--- Start of EXERCISE DATA ---
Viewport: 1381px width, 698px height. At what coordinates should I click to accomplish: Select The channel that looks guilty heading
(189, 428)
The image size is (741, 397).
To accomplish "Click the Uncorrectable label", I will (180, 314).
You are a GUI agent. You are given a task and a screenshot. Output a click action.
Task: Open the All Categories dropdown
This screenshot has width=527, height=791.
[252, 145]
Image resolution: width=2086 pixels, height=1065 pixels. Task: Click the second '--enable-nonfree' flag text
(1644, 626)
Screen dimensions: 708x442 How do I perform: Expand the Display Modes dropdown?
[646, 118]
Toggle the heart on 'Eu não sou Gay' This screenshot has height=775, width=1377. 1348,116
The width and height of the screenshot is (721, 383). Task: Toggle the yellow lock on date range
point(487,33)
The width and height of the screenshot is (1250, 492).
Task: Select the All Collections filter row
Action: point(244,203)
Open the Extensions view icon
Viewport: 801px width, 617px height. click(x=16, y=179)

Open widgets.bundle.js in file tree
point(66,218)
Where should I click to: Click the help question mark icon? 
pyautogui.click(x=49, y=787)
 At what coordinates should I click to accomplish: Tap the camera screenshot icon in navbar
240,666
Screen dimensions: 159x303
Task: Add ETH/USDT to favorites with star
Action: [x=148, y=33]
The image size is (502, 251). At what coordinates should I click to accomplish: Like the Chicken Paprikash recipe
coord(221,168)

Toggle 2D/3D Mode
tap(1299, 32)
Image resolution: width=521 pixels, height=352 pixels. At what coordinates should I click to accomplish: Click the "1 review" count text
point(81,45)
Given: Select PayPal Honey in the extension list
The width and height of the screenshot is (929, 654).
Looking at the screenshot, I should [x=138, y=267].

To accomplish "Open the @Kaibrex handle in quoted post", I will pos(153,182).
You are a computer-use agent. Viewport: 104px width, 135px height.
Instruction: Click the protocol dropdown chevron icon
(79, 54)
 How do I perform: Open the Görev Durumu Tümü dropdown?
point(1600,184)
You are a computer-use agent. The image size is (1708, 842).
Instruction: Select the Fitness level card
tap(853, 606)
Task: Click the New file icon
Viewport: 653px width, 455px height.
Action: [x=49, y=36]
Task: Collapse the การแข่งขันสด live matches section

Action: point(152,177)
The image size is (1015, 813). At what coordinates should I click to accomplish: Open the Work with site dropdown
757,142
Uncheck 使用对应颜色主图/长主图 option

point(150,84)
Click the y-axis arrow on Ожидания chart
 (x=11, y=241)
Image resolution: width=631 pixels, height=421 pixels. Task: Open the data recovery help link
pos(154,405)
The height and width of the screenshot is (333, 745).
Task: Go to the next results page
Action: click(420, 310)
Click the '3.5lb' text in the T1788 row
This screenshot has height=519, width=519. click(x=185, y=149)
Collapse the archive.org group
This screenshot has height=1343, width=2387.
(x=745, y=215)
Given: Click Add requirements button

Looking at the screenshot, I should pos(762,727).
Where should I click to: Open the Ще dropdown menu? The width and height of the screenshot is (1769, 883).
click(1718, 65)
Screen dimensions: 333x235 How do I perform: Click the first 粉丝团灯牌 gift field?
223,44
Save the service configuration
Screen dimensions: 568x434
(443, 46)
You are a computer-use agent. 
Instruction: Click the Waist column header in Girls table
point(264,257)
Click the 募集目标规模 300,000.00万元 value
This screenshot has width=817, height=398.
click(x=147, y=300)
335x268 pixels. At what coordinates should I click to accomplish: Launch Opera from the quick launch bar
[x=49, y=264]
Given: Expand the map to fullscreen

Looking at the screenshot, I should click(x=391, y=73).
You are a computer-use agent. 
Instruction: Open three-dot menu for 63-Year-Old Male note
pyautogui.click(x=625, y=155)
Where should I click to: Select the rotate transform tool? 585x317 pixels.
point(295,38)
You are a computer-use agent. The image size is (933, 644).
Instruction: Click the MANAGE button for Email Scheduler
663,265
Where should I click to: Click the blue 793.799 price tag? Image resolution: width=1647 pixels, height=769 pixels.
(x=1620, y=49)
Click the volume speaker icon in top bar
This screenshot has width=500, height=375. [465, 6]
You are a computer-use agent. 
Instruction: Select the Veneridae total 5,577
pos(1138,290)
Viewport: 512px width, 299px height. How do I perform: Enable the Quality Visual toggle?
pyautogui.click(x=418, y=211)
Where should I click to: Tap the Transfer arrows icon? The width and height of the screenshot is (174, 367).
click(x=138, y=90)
--- End of EXERCISE DATA ---
GOAL OF THE EXERCISE:
Please reproduce all of the entries above word for word, line by line, with nothing changed.

SOLUTION:
Viewport: 1381px width, 698px height. At what coordinates should I click to accomplish: Select The channel that looks guilty heading
(189, 428)
The image size is (741, 397).
To accomplish "Click the Uncorrectable label", I will (180, 314).
You are a GUI agent. You are given a task and a screenshot. Output a click action.
Task: Open the All Categories dropdown
This screenshot has width=527, height=791.
[252, 145]
Image resolution: width=2086 pixels, height=1065 pixels. Task: Click the second '--enable-nonfree' flag text
(1644, 626)
Screen dimensions: 708x442 How do I perform: Expand the Display Modes dropdown?
[646, 118]
Toggle the heart on 'Eu não sou Gay' This screenshot has height=775, width=1377. 1348,116
The width and height of the screenshot is (721, 383). Task: Toggle the yellow lock on date range
point(487,33)
The width and height of the screenshot is (1250, 492).
Task: Select the All Collections filter row
Action: point(244,203)
Open the Extensions view icon
Viewport: 801px width, 617px height. click(x=16, y=179)

Open widgets.bundle.js in file tree
point(66,218)
Where should I click to: Click the help question mark icon? 
pyautogui.click(x=49, y=787)
 At what coordinates should I click to accomplish: Tap the camera screenshot icon in navbar
240,666
Screen dimensions: 159x303
Task: Add ETH/USDT to favorites with star
Action: [x=148, y=33]
The image size is (502, 251). At what coordinates should I click to accomplish: Like the Chicken Paprikash recipe
coord(221,168)

Toggle 2D/3D Mode
tap(1299, 32)
Image resolution: width=521 pixels, height=352 pixels. At what coordinates should I click to accomplish: Click the "1 review" count text
point(81,45)
Given: Select PayPal Honey in the extension list
The width and height of the screenshot is (929, 654).
Looking at the screenshot, I should [x=138, y=267].

To accomplish "Open the @Kaibrex handle in quoted post", I will pos(153,182).
You are a computer-use agent. Viewport: 104px width, 135px height.
Instruction: Click the protocol dropdown chevron icon
(79, 54)
 How do I perform: Open the Görev Durumu Tümü dropdown?
point(1600,184)
You are a computer-use agent. The image size is (1708, 842).
Instruction: Select the Fitness level card
tap(853, 606)
Task: Click the New file icon
Viewport: 653px width, 455px height.
Action: [x=49, y=36]
Task: Collapse the การแข่งขันสด live matches section

Action: point(152,177)
The image size is (1015, 813). At what coordinates should I click to accomplish: Open the Work with site dropdown
757,142
Uncheck 使用对应颜色主图/长主图 option

point(150,84)
Click the y-axis arrow on Ожидания chart
 (x=11, y=241)
Image resolution: width=631 pixels, height=421 pixels. Task: Open the data recovery help link
pos(154,405)
The height and width of the screenshot is (333, 745).
Task: Go to the next results page
Action: click(420, 310)
Click the '3.5lb' text in the T1788 row
This screenshot has height=519, width=519. click(x=185, y=149)
Collapse the archive.org group
This screenshot has height=1343, width=2387.
(x=745, y=215)
Given: Click Add requirements button

Looking at the screenshot, I should pos(762,727).
Where should I click to: Open the Ще dropdown menu? The width and height of the screenshot is (1769, 883).
click(1718, 65)
Screen dimensions: 333x235 How do I perform: Click the first 粉丝团灯牌 gift field?
223,44
Save the service configuration
Screen dimensions: 568x434
(443, 46)
You are a computer-use agent. 
Instruction: Click the Waist column header in Girls table
point(264,257)
Click the 募集目标规模 300,000.00万元 value
This screenshot has width=817, height=398.
click(x=147, y=300)
335x268 pixels. At what coordinates should I click to accomplish: Launch Opera from the quick launch bar
[x=49, y=264]
Given: Expand the map to fullscreen

Looking at the screenshot, I should click(x=391, y=73).
You are a computer-use agent. 
Instruction: Open three-dot menu for 63-Year-Old Male note
pyautogui.click(x=625, y=155)
Where should I click to: Select the rotate transform tool? 585x317 pixels.
point(295,38)
You are a computer-use agent. The image size is (933, 644).
Instruction: Click the MANAGE button for Email Scheduler
663,265
Where should I click to: Click the blue 793.799 price tag? Image resolution: width=1647 pixels, height=769 pixels.
(x=1620, y=49)
Click the volume speaker icon in top bar
This screenshot has width=500, height=375. [465, 6]
You are a computer-use agent. 
Instruction: Select the Veneridae total 5,577
pos(1138,290)
Viewport: 512px width, 299px height. How do I perform: Enable the Quality Visual toggle?
pyautogui.click(x=418, y=211)
Where should I click to: Tap the Transfer arrows icon? The width and height of the screenshot is (174, 367).
click(x=138, y=90)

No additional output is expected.